Art is Something That Happens
“I think of a tree/ to make it / last.” Lorine Niedecker
The more I work with visual artists; the more I think of poems as forms that can shape a person’s experience of space; and the more I think of art as something that can, if we let it, provoke new feelings and experiences of familiar settings and situations; the more I want to push past the margins of the page to make texts that interact in and with the world in ways that exceed our expectations for what poems do.
Reading in silence at home in a chair is wonderful—one of my favorite things—but what happens to a reader when the text is encountered while walking through a landscape, whether urban or wild, and when the movement of the body, the presence of the sounds and scents of trees, for instance, somehow informs the understanding of the words and where they’re found?
Entrance to The Bryant Homestead, Cummington, MA
While researching for a course I taught last fall in the Comparative Arts Department at Interlochen Arts Academy, I came across an interesting passage in Brian Eno’s memoir, A Year: With Swollen Apprendices. I came across it again during this morning’s reading:
“Stop thinking about art works as objects, and start thinking about them as triggers for experiences (Roy Ascott’s phrase). That solves a lot of problems: we don’t have to argue about whether photographs are art, or whether performances are art, or whether Carl Andre’s bricks or Andres Serranos’s piss or little Richard’s ‘Long Tall Sally’ are art, because we say, ‘Art is something that happens, a process, not a quality, and all sorts of things can make it happen.’ (…Suppose you redescribe the job ‘artist’ as ‘a person who creates situations in which you can have art experiences’.”
And if the words provoke a person to react, to confront, even to destroy them in their place, is this also art? Is this happening? Is it an indictment of the words? Or of the person who’s been unsettled by their encounter with them such that they want to erase the words?
This weekend, something happened, albeit not what we had planned to have happen.
Around the Equinox I spent two days installing a series of temporary, ephemeral, poems in trees in three locations (The Bryant Homestead, Notchview, Field Farm) in western Massachusetts. The project is called Here, Stands, a collaboration with artist and writer Melanie Mowinski, supported through funding from the Cultural Council of Northern Berkshire, in partnership with The Trustees of the Reservations. The words are hand-made from abaca pulp and although they disintegrate over time, in the elements, this installation is slated to stay up for just five weeks.
I was sick with a desperate head cold both of those days, but still enjoyed every aspect of walking in the woods, selecting trees to host our words, and literally hugging the trees while attaching paper words to their trunks. I loved the way those long days in the woods helped me to perceive the subtle shifts in the quality of light, and to notice the shifting sounds of the woods as we walked the sites where our poems will hang for the next couple of months.

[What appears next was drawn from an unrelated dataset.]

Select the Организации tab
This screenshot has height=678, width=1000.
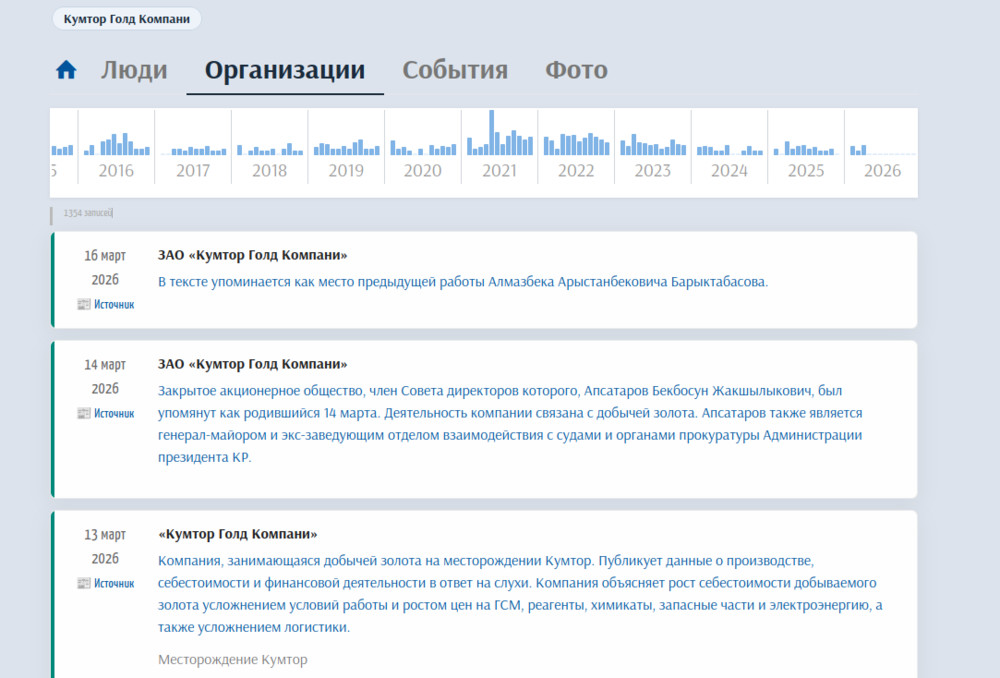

As we returned from hanging our last words at The Bryant Homestead, former home of the 19th century poet William Cullen Bryant, a nature lover and proponent of the land conservation movement, we passed a woman and child on the Rivulet Trail as they came upon one of the first sets of words in our series. The girl seemed to be learning how to read, and it was a thrill to hear our fragment of poetry in the voice of an eight year old who wanted to know what “linger” meant, a question that resulted in a sweet exchange between the duo as they ambled deeper into an old growth forest that Bryant had loved his whole life, and which influenced his own writing in profound ways. Melanie and I looked at each other and smiled. It felt like we’d accomplished something we’d hoped for: a moment of wonder, of conversation, of thinking about what it might mean to “linger/among trees.”
Two days later I returned with my husband and seven year old daughter to show them what I’d been working on over the past year or so. Unfortunately, I quickly realized that the words that had so captivated that other little girl were gone, as were a few others. I even found one set of words torn and wadded on ground at the base of their chosen tree, a beautiful mature maple. This wasn’t done by someone who objected to our words because they are dedicated to the”leave no trace” ethos, as had been my theory for why the other words had been removed. So what’s the problem? And who would do this? And why?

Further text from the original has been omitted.